= Beginning of Section =

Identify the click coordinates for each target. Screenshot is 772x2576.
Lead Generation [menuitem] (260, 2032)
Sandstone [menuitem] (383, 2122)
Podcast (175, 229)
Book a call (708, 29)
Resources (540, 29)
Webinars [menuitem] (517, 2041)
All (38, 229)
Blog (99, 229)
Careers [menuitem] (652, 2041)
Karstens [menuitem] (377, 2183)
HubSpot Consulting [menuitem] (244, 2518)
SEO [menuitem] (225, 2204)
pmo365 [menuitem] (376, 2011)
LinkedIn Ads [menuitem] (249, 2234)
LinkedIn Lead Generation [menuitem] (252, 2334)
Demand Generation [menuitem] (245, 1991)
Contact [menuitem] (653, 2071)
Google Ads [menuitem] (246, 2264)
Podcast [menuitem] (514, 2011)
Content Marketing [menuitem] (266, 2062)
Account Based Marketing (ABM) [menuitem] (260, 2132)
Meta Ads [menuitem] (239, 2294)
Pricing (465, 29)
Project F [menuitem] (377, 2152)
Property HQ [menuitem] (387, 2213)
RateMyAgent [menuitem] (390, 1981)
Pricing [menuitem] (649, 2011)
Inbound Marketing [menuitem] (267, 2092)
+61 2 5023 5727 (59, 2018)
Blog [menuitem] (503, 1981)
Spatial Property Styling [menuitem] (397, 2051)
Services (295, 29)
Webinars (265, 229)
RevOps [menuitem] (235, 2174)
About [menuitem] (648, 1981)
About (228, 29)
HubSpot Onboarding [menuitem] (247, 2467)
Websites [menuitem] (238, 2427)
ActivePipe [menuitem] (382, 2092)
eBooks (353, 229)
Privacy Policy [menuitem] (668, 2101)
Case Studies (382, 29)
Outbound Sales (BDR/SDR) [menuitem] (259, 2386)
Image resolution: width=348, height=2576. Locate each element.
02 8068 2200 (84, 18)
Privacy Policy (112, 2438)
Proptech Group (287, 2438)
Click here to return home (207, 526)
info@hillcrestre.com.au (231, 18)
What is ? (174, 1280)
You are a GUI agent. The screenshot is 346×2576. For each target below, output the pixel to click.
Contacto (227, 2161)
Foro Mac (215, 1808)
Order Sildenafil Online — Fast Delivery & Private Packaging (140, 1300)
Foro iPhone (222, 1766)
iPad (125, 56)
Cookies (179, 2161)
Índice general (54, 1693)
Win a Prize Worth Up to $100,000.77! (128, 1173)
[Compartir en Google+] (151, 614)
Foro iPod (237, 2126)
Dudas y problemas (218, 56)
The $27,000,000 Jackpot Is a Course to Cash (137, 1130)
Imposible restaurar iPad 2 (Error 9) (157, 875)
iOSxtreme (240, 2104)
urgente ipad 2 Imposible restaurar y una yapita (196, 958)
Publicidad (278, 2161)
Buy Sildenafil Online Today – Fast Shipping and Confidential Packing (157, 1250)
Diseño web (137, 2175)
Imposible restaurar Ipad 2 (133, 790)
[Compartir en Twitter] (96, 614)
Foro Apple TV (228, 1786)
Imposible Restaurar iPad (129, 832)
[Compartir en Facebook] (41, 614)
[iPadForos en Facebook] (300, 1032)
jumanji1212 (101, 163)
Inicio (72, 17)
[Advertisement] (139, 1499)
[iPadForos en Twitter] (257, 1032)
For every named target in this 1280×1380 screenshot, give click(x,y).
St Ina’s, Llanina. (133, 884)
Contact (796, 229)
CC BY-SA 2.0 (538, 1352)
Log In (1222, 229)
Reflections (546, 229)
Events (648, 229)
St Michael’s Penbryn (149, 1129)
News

= End of Section =

#### WHAT IS NEEDED
The required output is the line containing "[Advertisement] (139, 1499)" through the last line of the records above, each copied exactly and nothing more.

#### TASK RESPONSE
[Advertisement] (139, 1499)
[iPadForos en Twitter] (257, 1032)
For every named target in this 1280×1380 screenshot, give click(x,y).
St Ina’s, Llanina. (133, 884)
Contact (796, 229)
CC BY-SA 2.0 (538, 1352)
Log In (1222, 229)
Reflections (546, 229)
Events (648, 229)
St Michael’s Penbryn (149, 1129)
News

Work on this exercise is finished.